After decades of conflict, the defense intelligence enterprise is coming to grips with a key intelligence challenge: data is useless if it cannot be analyzed and made sense of faster than the adversary (Source: Chase Cannon/USAF).

January 14, 2019 | Source: C4ISRNET, c4isrnet.com, mark pomerleau, 5 September 2018

The Department of Defense (DoD) and intelligence community is coming to grips with the realization that it might have too much to make sense of after almost two decades of collecting mass quantities of intelligence data. This realization was one of the catalysts for DoD’s flagship machine-learning effort dubbed Project Maven; with the hours of imagery data collected from aerial platforms, maybe algorithms could do the processing and unburden analysts.

However, these algorithms rely on data sets that have been prepared to be analyzed, which is called structured or tagged data. Leaders are now asserting that many of these data sets have not yet been tagged, thus potentially rendering the latest technology advancements useless.

“There’s a lot of unexamined data … that you can apply machine learning to identify objects of interest in the seams,” Dawn Meyerriecks, director of Science and Technology at the Central Intelligence Committee (CIA), said Sept. 4 at the Intelligence and National Security Summit hosted by the Intelligence and National Security Alliance (INSA) and the Armed Forces Communications & Electronics Association (AFCEA).
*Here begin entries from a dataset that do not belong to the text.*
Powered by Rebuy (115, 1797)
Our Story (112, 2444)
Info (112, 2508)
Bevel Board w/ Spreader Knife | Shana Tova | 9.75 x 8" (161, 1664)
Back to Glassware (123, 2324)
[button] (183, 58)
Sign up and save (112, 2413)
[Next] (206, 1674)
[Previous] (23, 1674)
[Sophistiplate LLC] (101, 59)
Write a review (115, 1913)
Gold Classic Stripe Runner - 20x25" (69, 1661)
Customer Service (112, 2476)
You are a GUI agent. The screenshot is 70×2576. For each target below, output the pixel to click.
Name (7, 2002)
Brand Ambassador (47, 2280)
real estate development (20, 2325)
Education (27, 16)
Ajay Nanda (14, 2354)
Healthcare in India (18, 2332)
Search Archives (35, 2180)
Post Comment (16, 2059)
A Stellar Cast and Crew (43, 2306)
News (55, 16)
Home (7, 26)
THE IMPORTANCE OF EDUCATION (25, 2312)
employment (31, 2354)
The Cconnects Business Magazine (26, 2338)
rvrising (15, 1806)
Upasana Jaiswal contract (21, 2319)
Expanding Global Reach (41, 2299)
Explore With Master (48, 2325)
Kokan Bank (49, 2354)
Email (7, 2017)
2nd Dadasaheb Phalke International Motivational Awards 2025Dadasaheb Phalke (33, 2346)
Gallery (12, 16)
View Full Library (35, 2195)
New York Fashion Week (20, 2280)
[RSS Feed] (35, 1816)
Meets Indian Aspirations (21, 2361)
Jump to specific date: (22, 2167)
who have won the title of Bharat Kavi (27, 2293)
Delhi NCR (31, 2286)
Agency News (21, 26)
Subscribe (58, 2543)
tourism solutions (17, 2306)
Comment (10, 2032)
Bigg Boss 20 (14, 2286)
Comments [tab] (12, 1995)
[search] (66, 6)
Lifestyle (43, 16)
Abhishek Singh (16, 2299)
DoD and the Intelligence Community (IC) have been very good at the data gathering piece, Lt. Gen. John Bansemer, assistant director of National Intelligence for Partner Engagement within the Office of the Director of National Intelligence, said Sept. 5 at the same conference. However, now the community as a whole must focus more on how to enable analysts to make sense of all this data and get to the essence of decision to provide an advantage to commanders.

After all, the data is useless if it cannot be analyzed and made sense of faster than the adversary. Some in the military are beginning to tag data immediately in order to allow for faster analysis by machines.